• _TEXTO_:
El cine nace, como los niños, sin poder hablar, mientras los artistas de vanguardia se especializan en dinamitar el lenguaje. En 1916, el poeta dadaísta Hugo Ball funda en Zurich el Cabaret Voltaire, donde organiza veladas para recitar fonemas. Su oficio es el trastorno. Responde al trauma de la guerra con una nueva forma de mirar el mundo, que exige el ojo activo del espectador. No hay revolución posible sin formas revolucionarias. El gesto vanguardista es, en definitiva, el rescate del fragmento pobre, la exploración de lo banal y la yuxtaposición de lo heterogéneo. Un collage en el que nada es lo que parece y la fijación monolítica del sentido equivale a un anatema. 

René Magritte
 La durée poignardée
1913


Como en la realidad vista según la vanguardia, en los cortometrajes del ilusionista George Méliès todo está salido de su sitio. En la sala de partos del cinematógrafo, Méliès filma un orden trastocado que luego adorarán los surrealistas. El hombre que asistía al espectáculo de variedades del mago Maskelyne y montaba sus números en el teatro Robert Houdin le dio al cine una infancia de maravillas, habitada por naipes vivientes, bailarinas microscópicas, expediciones polares y viajes submarinos, alquimistas y eclipses, hadas como libélulas y lunas de la consistencia de un pastel. La maravilla, por definición, transgrede la ley. La metamorfosis según Franz Kafka no es “maravillosa”, sostiene Tzvetan Todorov, porque nadie se asombra al ver a Gregorio Samsa convertido en un insecto (Introduction à la littérature fantastique, 1970).

• _EJERCICIOS_:
[1] Reescriba el pasaje del texto sobre el cine y la vanguardia desde "René Magritte" hasta "littérature fantastique, 1970).", cambiando "ilusionista" por "prestidigitador".
[2] Responda, según el texto sobre el cine y la vanguardia:
(a) ¿En qué año y en qué ciudad funda Hugo Ball el Cabaret Voltaire?
(b) ¿En qué teatro montaba Méliès sus números?
(c) Según Tzvetan Todorov, ¿por qué la metamorfosis según Franz Kafka no es "maravillosa"?

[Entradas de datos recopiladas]

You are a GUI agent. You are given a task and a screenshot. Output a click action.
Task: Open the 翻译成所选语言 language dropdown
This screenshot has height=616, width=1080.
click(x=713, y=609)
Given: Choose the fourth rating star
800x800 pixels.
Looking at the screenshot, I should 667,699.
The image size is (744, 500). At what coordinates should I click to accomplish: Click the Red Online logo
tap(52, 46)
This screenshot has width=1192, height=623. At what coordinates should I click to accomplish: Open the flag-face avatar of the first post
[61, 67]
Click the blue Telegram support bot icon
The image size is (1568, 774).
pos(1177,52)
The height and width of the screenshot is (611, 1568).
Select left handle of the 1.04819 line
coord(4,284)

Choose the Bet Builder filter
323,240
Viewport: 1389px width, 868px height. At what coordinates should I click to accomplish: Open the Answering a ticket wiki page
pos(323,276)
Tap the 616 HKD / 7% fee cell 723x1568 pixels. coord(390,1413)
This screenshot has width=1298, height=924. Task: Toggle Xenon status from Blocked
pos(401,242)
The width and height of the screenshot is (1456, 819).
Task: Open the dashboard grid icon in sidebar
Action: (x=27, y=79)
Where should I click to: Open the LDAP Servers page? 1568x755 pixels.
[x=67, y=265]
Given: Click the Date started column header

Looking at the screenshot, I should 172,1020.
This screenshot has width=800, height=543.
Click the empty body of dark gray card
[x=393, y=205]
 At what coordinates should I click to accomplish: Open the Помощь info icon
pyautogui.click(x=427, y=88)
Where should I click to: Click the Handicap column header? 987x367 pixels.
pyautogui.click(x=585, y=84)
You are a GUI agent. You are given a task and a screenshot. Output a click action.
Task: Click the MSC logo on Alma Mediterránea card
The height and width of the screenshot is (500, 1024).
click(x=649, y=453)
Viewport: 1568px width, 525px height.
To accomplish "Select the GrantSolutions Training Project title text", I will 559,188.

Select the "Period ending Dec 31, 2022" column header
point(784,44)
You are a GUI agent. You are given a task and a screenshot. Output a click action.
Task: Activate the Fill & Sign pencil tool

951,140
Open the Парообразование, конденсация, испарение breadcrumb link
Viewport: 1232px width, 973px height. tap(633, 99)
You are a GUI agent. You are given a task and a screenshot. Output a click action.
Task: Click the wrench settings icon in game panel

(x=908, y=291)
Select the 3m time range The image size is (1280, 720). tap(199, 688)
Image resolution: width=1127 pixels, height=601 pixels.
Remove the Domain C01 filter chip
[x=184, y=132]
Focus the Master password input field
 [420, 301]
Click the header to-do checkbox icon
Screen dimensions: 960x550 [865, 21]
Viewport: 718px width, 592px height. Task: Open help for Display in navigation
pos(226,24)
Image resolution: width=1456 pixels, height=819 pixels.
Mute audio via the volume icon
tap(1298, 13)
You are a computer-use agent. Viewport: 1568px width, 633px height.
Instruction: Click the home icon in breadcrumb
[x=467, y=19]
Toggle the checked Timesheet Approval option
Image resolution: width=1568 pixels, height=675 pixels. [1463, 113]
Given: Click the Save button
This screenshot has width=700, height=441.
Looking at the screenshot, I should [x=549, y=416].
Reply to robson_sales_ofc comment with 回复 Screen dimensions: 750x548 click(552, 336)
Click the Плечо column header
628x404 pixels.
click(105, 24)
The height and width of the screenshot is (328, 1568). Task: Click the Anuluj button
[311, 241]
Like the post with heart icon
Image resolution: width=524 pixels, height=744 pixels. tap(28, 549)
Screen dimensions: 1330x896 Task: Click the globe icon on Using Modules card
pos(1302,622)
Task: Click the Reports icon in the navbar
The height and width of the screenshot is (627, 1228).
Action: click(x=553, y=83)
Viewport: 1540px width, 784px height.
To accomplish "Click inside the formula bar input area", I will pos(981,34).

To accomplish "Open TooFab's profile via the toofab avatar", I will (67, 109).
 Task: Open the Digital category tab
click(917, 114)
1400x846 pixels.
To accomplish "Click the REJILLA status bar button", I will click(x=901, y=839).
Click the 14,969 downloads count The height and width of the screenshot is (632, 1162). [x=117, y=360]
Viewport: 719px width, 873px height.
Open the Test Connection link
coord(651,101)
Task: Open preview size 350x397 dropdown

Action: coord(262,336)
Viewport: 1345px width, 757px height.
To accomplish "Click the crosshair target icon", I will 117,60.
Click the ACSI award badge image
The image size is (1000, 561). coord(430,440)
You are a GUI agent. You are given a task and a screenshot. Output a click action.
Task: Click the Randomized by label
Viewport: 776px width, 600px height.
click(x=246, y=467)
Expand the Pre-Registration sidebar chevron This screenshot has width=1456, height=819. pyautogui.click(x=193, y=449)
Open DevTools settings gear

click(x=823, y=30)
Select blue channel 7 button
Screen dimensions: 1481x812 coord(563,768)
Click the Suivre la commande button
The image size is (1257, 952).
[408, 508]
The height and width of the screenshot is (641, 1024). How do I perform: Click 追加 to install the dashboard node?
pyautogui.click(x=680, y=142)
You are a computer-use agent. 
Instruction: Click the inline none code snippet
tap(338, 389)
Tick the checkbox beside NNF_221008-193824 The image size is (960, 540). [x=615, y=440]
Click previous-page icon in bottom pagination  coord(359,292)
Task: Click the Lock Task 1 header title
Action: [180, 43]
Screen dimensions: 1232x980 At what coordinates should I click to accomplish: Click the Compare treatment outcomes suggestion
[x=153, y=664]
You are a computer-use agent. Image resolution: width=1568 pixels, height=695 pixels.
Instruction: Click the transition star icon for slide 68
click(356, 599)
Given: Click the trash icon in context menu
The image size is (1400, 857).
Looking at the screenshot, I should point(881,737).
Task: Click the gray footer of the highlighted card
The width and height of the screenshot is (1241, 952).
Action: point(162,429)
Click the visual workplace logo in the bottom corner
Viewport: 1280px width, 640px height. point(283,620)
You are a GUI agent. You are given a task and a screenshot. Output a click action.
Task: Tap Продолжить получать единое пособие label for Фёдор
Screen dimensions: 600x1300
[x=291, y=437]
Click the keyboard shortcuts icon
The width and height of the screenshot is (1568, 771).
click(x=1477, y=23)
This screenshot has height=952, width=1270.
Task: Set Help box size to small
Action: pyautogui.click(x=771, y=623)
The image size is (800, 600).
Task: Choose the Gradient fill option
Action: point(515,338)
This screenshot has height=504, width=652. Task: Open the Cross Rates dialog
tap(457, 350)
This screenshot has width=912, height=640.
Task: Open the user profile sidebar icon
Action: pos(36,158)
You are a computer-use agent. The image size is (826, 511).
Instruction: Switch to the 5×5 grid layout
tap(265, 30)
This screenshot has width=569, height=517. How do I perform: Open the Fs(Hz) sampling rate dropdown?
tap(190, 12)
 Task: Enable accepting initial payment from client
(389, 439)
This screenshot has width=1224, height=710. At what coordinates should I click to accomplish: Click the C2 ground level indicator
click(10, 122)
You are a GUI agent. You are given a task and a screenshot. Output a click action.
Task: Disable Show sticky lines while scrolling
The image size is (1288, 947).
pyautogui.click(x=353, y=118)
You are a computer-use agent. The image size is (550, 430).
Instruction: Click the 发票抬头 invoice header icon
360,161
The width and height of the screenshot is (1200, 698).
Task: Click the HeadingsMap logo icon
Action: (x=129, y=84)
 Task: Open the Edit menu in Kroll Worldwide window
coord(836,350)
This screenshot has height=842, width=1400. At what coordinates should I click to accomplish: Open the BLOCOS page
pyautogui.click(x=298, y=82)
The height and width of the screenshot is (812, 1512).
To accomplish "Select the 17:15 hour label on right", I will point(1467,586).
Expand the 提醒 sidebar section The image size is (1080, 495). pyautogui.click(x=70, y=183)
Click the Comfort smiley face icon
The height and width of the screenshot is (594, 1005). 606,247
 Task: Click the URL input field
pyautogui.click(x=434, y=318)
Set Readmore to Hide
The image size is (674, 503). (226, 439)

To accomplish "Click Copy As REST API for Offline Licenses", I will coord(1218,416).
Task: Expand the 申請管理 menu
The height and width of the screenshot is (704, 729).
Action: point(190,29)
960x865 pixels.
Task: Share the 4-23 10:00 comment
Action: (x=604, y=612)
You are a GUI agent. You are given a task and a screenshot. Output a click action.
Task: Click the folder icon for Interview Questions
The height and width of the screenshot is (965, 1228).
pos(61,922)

• _SOLUCIONES_:
[1]
René Magritte
 La durée poignardée
1913


Como en la realidad vista según la vanguardia, en los cortometrajes del prestidigitador George Méliès todo está salido de su sitio. En la sala de partos del cinematógrafo, Méliès filma un orden trastocado que luego adorarán los surrealistas. El hombre que asistía al espectáculo de variedades del mago Maskelyne y montaba sus números en el teatro Robert Houdin le dio al cine una infancia de maravillas, habitada por naipes vivientes, bailarinas microscópicas, expediciones polares y viajes submarinos, alquimistas y eclipses, hadas como libélulas y lunas de la consistencia de un pastel. La maravilla, por definición, transgrede la ley. La metamorfosis según Franz Kafka no es “maravillosa”, sostiene Tzvetan Todorov, porque nadie se asombra al ver a Gregorio Samsa convertido en un insecto (Introduction à la littérature fantastique, 1970).

[2]
(a) En 1916, en Zurich.
(b) En el teatro Robert Houdin.
(c) Porque nadie se asombra al ver a Gregorio Samsa convertido en un insecto.